REQUIRED WORK:
Filter this listing down to the lines that contain the word "green", and copy them.

EXERCISE INPUT:
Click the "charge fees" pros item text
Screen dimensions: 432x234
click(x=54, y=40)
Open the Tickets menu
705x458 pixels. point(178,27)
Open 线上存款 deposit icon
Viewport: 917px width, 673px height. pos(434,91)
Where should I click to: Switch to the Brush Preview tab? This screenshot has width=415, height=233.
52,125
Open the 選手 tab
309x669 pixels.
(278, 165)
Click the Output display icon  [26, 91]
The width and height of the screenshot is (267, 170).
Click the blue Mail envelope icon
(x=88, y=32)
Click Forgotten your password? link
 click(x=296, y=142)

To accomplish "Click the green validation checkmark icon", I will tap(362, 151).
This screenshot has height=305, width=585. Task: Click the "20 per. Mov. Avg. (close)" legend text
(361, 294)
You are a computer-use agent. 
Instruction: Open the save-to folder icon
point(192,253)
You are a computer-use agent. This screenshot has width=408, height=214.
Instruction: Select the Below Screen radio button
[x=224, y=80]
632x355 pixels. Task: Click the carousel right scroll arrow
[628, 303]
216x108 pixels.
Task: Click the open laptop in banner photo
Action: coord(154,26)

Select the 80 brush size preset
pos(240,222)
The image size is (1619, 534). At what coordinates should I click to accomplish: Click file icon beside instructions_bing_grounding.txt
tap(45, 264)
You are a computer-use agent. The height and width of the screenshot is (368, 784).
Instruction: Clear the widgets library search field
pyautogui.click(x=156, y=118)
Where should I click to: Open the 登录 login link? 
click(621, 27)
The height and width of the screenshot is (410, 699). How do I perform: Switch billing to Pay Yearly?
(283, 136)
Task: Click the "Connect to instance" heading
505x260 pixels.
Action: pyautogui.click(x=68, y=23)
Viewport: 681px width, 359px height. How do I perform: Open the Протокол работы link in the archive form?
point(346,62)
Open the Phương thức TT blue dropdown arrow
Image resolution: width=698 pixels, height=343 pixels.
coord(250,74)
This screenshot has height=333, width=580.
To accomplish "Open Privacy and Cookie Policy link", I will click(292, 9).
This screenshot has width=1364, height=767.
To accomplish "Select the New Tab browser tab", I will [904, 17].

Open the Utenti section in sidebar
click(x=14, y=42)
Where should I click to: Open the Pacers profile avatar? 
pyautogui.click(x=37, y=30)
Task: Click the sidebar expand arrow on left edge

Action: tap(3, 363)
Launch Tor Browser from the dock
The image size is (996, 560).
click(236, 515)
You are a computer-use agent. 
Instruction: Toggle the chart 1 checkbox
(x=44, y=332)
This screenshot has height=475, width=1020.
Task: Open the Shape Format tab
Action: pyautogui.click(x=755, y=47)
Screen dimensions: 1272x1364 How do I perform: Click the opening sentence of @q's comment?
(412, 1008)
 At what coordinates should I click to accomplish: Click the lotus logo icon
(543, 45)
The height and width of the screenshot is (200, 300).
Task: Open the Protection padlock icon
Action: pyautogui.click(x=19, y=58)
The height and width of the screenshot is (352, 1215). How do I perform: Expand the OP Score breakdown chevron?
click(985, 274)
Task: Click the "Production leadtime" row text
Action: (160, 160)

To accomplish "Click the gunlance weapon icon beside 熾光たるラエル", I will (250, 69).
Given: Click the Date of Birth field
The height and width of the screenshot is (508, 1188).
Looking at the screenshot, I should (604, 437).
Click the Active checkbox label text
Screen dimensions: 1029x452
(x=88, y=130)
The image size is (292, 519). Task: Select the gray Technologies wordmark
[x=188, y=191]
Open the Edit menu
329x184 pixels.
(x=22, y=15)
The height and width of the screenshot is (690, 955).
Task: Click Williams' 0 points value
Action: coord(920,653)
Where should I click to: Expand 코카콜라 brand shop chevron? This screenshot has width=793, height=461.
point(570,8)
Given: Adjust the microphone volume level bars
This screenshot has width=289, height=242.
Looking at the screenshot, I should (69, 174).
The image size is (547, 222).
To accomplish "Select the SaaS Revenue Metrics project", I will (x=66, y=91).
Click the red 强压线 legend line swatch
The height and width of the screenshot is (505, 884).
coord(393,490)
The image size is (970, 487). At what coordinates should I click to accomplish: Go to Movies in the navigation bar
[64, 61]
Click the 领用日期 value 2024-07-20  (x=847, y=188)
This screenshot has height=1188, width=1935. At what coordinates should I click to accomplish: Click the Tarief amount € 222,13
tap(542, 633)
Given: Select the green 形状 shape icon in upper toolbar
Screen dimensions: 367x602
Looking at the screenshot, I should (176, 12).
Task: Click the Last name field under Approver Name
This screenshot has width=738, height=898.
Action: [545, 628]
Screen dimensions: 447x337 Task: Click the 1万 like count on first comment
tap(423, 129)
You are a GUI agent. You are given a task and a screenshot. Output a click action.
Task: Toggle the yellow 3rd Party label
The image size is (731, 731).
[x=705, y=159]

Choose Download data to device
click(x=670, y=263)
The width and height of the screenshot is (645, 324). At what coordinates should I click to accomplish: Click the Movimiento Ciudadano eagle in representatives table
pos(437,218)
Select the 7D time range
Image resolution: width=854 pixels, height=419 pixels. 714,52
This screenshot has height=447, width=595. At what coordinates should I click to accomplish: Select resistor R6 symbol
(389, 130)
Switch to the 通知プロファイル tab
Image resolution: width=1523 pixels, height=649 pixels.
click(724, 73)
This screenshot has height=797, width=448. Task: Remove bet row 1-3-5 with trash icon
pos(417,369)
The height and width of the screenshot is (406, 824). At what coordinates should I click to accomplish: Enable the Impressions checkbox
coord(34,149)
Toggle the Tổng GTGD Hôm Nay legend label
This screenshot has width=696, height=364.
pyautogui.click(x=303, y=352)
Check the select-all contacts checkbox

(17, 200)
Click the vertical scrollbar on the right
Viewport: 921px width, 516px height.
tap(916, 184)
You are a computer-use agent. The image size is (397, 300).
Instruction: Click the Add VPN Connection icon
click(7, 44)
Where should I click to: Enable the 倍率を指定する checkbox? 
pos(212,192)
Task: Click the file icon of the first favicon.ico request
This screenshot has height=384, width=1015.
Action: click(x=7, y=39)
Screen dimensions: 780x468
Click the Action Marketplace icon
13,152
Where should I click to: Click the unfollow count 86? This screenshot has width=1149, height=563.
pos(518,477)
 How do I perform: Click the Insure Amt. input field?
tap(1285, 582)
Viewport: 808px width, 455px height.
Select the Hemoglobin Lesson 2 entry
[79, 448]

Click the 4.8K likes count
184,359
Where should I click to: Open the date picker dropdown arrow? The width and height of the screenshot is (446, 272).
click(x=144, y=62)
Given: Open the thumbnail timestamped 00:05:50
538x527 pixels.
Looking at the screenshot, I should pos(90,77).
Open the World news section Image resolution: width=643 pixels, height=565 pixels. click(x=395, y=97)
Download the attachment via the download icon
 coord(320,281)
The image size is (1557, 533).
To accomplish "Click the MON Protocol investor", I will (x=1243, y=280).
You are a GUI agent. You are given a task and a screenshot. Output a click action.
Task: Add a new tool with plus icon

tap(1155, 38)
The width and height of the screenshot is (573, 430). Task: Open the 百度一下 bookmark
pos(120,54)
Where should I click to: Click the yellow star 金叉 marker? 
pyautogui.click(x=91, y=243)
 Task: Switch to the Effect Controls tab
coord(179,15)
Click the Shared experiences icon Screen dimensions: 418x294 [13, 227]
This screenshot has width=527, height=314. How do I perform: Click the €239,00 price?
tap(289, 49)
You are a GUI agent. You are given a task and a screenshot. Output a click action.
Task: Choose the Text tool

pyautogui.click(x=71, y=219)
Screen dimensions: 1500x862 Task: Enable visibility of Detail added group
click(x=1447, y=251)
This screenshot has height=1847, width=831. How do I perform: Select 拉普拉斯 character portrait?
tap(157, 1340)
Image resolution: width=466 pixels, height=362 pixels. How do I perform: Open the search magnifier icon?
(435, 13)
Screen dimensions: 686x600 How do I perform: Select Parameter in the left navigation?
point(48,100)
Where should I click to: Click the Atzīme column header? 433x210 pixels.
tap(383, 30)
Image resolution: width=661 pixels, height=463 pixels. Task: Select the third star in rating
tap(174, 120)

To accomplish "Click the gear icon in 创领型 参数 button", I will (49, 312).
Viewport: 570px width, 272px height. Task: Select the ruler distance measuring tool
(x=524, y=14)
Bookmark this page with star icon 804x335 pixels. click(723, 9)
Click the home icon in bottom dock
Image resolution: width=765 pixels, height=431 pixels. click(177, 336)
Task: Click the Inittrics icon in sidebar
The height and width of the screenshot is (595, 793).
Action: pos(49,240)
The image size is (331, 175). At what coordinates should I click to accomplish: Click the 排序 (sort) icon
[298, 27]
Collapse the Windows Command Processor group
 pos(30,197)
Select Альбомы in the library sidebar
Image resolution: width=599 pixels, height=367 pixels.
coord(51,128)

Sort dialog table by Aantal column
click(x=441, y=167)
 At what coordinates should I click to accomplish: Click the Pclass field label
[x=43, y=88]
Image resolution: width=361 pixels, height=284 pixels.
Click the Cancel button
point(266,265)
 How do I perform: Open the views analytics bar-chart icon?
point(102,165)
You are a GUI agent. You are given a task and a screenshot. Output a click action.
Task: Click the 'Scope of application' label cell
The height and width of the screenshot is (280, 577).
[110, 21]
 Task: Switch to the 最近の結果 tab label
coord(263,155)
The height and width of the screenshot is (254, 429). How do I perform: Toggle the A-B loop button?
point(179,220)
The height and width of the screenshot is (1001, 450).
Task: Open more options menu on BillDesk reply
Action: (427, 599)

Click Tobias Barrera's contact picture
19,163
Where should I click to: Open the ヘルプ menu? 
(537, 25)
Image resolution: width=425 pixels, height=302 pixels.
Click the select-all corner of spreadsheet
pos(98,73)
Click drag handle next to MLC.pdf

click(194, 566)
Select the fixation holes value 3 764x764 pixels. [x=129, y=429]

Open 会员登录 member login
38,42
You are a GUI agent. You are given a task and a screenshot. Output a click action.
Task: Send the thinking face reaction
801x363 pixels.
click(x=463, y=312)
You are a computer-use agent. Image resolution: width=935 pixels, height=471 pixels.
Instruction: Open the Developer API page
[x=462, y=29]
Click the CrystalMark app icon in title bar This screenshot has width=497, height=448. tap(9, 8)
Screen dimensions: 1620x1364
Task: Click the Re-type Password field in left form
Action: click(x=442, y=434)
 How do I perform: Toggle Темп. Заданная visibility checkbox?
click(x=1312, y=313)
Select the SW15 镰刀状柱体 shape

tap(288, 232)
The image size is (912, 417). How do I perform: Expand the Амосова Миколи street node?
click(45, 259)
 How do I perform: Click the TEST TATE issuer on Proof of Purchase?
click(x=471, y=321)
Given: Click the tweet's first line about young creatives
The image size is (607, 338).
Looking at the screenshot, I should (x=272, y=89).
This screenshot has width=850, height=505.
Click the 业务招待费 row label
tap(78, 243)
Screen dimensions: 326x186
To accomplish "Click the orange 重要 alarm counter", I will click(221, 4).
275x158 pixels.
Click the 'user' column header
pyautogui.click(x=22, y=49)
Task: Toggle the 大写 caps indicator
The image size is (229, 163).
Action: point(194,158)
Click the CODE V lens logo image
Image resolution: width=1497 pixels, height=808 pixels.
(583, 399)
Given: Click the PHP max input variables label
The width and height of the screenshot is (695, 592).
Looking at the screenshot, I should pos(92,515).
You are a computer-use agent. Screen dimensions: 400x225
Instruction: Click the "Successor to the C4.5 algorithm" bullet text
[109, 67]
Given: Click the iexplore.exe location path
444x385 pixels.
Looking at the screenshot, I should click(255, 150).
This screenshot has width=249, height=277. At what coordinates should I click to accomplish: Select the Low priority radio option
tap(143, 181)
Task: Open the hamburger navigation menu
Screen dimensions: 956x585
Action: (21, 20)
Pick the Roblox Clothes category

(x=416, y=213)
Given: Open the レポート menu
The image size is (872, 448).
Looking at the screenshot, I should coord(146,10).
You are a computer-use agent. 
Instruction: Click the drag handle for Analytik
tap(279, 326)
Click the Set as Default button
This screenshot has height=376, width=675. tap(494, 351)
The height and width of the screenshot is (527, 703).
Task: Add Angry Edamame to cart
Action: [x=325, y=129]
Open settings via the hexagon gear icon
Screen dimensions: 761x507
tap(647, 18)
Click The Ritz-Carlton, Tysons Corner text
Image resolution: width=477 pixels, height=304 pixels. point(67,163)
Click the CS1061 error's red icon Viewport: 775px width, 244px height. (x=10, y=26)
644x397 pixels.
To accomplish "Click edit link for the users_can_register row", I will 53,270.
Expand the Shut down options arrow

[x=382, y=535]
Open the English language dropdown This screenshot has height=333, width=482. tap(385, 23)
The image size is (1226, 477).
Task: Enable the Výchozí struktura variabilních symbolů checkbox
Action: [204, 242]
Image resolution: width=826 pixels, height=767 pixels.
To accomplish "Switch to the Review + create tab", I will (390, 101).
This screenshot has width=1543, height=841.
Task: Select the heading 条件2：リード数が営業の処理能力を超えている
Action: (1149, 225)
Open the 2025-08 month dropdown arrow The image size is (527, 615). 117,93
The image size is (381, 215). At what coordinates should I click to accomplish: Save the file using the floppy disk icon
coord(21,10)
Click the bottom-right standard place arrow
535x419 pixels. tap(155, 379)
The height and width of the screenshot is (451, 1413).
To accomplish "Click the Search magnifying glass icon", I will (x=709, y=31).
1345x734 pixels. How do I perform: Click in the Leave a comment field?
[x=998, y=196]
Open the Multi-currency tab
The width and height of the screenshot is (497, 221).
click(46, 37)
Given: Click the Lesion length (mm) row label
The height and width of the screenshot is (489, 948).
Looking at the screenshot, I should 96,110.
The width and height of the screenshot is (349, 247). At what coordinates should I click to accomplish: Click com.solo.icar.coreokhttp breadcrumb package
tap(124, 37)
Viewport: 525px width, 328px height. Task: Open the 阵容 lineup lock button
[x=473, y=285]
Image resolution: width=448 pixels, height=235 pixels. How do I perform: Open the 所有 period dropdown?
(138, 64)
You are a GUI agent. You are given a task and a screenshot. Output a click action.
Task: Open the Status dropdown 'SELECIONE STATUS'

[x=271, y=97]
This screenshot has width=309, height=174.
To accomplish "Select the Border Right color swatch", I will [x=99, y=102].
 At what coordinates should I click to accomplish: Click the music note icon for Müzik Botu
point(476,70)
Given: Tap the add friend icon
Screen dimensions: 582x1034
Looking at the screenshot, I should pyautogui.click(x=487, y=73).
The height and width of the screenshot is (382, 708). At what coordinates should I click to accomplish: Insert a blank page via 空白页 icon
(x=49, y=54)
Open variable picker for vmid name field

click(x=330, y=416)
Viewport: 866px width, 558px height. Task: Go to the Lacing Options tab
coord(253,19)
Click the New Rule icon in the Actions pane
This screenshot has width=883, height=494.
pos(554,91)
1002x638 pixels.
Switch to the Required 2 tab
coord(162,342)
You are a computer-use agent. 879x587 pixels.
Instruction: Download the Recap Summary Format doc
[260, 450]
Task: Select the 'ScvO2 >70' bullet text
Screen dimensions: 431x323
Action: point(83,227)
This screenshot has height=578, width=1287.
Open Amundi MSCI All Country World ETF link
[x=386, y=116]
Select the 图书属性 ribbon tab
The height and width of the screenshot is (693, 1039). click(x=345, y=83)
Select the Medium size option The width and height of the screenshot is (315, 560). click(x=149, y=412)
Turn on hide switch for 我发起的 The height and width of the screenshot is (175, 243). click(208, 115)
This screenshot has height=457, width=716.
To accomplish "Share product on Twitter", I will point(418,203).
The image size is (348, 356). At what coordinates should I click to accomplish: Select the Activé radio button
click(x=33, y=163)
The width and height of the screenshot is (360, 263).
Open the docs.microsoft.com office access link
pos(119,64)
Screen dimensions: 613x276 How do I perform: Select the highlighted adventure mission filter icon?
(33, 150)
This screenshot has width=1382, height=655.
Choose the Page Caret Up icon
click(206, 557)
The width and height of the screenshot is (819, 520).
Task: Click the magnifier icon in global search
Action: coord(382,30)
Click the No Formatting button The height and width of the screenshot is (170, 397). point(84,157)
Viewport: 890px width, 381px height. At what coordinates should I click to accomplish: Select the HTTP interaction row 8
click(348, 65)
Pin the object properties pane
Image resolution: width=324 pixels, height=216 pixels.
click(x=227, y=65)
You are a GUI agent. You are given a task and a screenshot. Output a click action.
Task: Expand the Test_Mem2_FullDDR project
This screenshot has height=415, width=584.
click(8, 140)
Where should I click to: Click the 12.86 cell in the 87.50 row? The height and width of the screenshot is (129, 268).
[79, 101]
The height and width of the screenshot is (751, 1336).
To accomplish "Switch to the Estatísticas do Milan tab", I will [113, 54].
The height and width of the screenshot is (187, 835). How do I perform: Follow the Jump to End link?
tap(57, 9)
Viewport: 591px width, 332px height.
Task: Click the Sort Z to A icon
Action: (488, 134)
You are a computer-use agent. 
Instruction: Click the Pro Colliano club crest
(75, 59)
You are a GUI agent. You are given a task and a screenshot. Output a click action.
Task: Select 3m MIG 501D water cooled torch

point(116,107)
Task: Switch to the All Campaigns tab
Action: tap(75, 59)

OUTPUT:
To accomplish "Click the green validation checkmark icon", I will tap(362, 151).
Given: Select the green 形状 shape icon in upper toolbar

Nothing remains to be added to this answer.